Bangalore, una ciudad de ocho millones de habitantes, llamada el Jardín de
la India, mientras tanto, se adapta a los
cambios. Su aeropuerto es uno de los
más modernos del país; las autopistas
estiran sus brazos hacia el infinito. Un
subterráneo hipermoderno, que une la
ciudad como un anillo, se inaugurará
pronto. La ciudad, además, es la puerta
de entrada a Puttaparthi, el territorio de
Sai Baba, la meca a la que peregrinan
miles de occidentales que siguen las enseñanzas del ya viejo gurú.
Sueños de Bollywood
Bombay es la gran meca. Allí, en lo que
alguna vez fueron siete islas separadas
por manglares que los ingleses secaron
y convirtieron en una lengua de tierra
firme que se adentra en el mar, se
anidan los sueños de miles y miles que
ansían triunfar en el cine que produce
Bollywood. Bombay es la modernidad
de sus edificios que miran hacia el
Mar Arábigo y la ciudad que acoge la
casa más cara del mundo, propiedad
del millonario Ambanir.
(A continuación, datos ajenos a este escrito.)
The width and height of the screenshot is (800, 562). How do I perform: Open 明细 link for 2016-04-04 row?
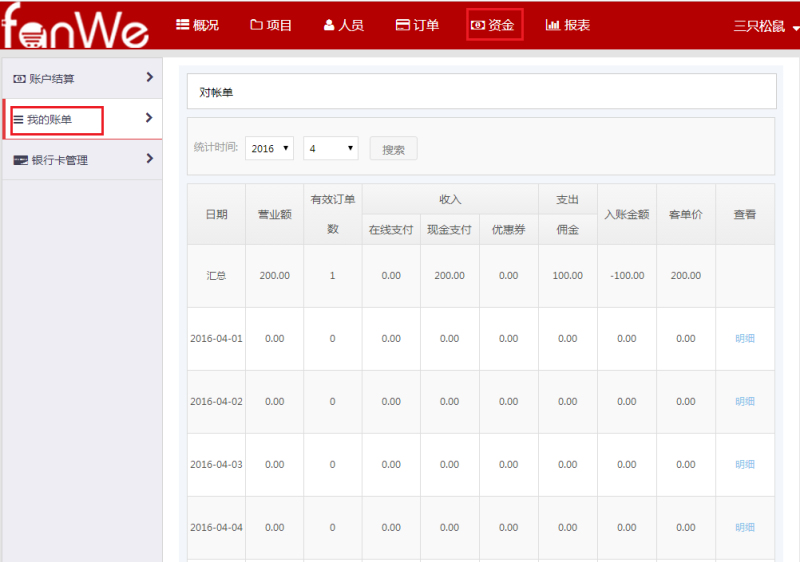pyautogui.click(x=745, y=528)
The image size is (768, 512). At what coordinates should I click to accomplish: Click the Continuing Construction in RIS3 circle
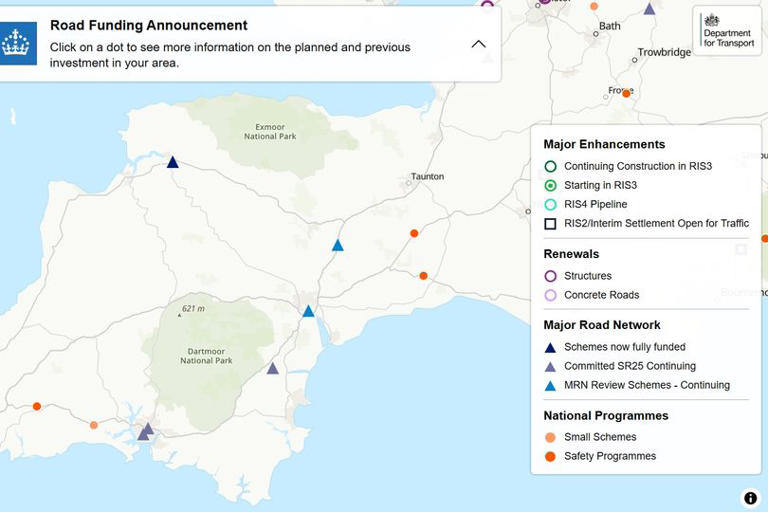[550, 167]
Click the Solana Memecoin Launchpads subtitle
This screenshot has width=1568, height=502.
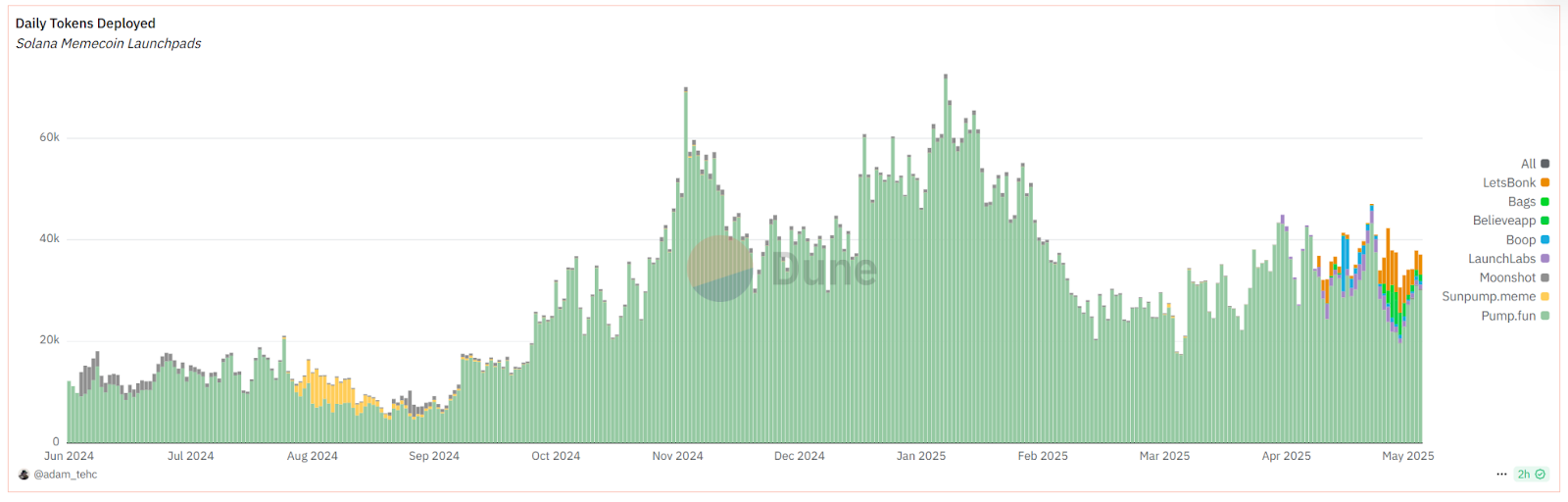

Es también
la belleza de la Estación Victoria del
ferrocarril (Patrimonio Cultural de
la Humanidad), y de los edificios del
casco histórico, muchos del siglo XIX,
que combinan el colonial inglés con lo
neogótico y lo musulmán. El conjunto
resulta de una belleza llamativa.
También tiene Bombay su Puerta de la
India, sobre el mismo malecón del puerto, y a su derecha, el fabuloso edificio del
Hotel Taj, levantado por la familia Tata
y que en 2008 fue el blanco de un atentado terrorista.
Desde ese mismo puerto hay que embarcarse en viejas y pintorescas naves
para llegar a la Isla de la Elefanta, donde
los templos dentro de cuevas talladas en
la piedra en el siglo VI quitan el habla.
Siempre queda tiempo para caminar
por los jardines colgantes, o dejarse fascinar por el barrio de los lavanderos, por
el mercado del algodón (el más grande de
la India), pero también por los shoppings
hipermodernos.
Bombay tiene playas, en las que no
hay bañistas. Sólo gente vestida que camina junto al mar o que, al caer el sol,
busca en ellas un poco de aire fresco. Es
tal vez la única ciudad de la India en la
que uno puede ver un Rolls Royce rodando por la muy occidental Marine Drive y apenas unos kilómetros más allá,
tras cruzar por el modernísimo puente
Rahjiv Gandhi, toparse con un elefante
montado por dos personas que transportan mercancías.
La India, finalmente, es decididamente
increíble y dolorosa, pero a la vez fascinante como pocas.